RECORDS SHOWN.
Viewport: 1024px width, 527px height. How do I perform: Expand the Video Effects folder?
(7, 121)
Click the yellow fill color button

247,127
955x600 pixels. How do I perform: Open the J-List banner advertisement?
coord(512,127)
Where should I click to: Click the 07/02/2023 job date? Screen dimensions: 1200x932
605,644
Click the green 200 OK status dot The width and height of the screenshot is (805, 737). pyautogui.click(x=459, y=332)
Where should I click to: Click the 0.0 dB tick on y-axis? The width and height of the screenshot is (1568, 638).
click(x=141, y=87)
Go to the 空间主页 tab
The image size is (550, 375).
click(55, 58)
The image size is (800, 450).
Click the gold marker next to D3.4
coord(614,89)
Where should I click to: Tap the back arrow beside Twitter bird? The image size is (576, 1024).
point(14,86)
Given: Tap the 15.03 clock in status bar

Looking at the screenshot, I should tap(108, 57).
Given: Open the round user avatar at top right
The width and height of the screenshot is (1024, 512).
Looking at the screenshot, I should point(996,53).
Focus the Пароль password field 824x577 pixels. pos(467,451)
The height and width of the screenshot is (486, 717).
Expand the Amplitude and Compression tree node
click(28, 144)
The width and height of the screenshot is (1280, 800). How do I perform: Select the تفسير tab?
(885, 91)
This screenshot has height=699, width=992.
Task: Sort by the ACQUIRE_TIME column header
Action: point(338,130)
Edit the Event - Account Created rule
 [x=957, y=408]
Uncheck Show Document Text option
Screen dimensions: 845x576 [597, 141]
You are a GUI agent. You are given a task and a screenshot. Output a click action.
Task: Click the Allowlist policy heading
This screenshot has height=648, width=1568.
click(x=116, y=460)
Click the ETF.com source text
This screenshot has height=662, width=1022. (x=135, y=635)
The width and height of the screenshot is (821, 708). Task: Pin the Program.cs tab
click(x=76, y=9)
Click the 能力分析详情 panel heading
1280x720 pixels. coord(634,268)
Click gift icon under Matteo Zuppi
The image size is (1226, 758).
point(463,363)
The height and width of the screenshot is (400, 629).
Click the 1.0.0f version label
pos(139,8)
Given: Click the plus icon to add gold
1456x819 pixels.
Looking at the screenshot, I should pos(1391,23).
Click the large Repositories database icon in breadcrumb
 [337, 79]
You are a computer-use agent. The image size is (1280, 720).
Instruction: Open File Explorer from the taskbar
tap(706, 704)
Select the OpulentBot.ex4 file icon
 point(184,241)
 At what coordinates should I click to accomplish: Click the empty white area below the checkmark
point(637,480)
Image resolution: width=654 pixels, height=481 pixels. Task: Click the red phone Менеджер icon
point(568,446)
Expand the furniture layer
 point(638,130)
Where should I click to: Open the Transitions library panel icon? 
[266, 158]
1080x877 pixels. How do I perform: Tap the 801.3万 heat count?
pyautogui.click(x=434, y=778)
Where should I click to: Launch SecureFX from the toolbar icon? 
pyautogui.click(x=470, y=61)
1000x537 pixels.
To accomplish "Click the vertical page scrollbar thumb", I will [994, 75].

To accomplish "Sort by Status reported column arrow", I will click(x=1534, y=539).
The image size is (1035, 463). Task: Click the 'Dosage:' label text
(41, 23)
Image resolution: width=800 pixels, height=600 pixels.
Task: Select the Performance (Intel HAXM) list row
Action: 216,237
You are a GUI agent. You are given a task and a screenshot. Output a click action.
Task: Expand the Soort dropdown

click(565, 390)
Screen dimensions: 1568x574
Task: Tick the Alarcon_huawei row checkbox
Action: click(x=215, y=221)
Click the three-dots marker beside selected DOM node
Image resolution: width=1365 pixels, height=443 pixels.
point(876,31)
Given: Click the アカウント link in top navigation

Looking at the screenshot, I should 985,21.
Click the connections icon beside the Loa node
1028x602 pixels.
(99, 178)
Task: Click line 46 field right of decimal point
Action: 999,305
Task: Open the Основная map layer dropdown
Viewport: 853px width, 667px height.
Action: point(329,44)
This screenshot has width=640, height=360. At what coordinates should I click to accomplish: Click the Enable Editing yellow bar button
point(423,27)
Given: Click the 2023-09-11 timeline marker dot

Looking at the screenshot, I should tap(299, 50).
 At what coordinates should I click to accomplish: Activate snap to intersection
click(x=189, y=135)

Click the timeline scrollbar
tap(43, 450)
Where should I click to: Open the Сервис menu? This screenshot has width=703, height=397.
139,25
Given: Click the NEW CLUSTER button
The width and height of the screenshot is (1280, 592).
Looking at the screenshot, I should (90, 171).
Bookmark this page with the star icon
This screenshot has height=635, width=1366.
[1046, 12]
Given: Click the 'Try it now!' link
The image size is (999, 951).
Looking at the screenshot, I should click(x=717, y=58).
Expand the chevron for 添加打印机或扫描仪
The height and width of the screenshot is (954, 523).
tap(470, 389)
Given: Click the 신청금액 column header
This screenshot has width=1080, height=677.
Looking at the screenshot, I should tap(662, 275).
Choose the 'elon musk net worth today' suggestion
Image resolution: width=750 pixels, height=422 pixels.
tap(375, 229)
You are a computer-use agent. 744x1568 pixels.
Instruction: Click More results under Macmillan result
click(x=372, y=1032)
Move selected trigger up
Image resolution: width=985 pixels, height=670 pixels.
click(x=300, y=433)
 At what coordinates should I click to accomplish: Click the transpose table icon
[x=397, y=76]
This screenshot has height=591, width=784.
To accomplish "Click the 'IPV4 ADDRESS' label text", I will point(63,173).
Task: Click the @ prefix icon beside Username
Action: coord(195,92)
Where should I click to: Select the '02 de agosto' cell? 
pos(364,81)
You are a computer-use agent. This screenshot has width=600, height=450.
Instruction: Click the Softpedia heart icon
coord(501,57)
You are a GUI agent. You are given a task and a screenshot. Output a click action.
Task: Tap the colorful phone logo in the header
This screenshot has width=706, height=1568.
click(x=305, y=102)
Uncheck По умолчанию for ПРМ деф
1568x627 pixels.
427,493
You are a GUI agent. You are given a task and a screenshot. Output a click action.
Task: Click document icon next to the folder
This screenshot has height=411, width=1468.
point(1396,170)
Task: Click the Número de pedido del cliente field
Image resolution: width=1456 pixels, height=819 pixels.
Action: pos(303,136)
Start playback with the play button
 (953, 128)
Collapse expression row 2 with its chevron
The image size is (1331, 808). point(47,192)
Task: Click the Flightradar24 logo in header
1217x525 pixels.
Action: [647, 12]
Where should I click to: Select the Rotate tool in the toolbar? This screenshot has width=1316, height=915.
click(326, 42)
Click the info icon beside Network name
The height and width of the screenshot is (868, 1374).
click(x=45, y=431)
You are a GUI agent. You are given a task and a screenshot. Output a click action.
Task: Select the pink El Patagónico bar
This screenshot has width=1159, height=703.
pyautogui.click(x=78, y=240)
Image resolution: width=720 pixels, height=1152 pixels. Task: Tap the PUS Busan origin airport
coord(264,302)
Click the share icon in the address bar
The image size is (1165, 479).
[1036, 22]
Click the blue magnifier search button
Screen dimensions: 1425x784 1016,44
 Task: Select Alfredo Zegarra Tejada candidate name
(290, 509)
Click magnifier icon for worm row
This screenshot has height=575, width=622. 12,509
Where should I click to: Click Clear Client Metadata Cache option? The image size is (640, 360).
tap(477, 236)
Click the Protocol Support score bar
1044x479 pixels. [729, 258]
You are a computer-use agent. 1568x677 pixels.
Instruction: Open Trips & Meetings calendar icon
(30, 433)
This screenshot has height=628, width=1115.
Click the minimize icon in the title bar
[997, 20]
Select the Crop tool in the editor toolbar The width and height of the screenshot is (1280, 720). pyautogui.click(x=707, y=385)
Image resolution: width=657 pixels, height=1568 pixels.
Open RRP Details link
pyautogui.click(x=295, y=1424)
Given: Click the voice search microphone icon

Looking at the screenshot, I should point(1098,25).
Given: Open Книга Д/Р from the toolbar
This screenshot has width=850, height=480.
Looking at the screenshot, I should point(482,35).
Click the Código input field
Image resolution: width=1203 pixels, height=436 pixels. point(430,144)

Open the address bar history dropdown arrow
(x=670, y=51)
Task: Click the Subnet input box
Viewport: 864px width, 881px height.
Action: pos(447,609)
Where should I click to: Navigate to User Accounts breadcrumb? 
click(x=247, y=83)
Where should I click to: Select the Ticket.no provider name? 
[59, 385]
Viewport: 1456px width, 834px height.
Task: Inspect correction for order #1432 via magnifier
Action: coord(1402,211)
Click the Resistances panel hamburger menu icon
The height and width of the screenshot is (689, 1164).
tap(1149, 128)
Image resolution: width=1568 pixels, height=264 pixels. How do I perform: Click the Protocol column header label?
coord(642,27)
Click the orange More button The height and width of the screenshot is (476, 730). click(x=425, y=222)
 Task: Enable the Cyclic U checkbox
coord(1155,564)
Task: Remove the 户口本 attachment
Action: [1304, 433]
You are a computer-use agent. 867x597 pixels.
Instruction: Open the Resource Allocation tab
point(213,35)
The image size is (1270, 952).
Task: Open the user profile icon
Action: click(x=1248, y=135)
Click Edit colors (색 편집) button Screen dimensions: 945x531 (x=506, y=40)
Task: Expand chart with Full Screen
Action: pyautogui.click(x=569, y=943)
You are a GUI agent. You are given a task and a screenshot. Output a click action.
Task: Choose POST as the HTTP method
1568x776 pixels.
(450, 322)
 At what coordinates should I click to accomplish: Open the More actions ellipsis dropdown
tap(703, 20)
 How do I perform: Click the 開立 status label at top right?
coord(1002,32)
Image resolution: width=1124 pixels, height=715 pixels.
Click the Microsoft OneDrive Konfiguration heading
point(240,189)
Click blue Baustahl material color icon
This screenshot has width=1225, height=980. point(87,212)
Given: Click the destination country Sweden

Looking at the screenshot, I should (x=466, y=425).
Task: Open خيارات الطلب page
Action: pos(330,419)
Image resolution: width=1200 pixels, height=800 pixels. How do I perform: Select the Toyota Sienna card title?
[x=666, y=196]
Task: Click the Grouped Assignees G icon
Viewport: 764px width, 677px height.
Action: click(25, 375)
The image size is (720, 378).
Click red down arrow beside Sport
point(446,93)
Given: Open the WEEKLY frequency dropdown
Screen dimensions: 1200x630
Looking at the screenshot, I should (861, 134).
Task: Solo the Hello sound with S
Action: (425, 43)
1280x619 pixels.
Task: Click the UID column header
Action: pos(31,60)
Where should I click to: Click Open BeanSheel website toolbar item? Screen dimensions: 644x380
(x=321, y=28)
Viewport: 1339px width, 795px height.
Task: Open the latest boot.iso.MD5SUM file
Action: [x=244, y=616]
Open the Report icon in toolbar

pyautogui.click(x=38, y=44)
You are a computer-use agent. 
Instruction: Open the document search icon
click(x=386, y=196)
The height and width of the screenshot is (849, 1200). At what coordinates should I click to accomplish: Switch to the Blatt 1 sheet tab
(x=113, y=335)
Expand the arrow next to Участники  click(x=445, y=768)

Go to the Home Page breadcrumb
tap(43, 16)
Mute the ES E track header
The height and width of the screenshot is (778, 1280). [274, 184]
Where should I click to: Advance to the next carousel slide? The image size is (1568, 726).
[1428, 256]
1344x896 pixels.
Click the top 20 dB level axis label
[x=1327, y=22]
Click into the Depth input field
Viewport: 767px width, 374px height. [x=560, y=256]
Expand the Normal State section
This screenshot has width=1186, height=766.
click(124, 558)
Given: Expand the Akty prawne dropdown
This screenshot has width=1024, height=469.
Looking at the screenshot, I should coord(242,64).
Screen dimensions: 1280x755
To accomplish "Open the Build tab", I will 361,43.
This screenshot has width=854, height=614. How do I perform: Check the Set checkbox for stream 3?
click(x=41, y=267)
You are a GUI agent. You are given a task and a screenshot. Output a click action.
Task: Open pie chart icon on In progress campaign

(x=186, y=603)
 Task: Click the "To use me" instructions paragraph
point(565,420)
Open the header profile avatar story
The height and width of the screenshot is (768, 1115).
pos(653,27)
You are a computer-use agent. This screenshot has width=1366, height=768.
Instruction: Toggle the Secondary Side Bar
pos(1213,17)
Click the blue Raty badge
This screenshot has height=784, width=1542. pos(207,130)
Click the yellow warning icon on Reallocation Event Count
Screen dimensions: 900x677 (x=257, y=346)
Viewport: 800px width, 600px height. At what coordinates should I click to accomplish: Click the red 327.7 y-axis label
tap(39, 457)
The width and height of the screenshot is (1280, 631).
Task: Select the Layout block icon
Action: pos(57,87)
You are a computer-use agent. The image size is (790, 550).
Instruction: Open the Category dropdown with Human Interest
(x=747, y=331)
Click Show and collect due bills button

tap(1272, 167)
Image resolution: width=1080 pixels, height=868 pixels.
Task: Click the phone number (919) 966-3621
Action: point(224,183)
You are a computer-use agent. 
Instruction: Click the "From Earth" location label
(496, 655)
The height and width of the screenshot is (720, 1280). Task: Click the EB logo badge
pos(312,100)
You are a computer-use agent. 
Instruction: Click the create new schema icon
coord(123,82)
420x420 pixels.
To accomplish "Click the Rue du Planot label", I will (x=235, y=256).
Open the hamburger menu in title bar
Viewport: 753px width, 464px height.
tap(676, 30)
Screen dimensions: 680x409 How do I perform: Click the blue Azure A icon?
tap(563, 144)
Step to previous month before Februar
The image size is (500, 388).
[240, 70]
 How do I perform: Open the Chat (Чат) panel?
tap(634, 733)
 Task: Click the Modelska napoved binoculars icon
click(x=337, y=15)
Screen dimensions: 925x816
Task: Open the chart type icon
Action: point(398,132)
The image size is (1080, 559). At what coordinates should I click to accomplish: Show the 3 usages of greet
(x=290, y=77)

ACTIVITY.
When a line of the material holds the string "Choose", copy that line.

OUTPUT OF THE EXERCISE.
Choose the 'elon musk net worth today' suggestion
Task: Choose POST as the HTTP method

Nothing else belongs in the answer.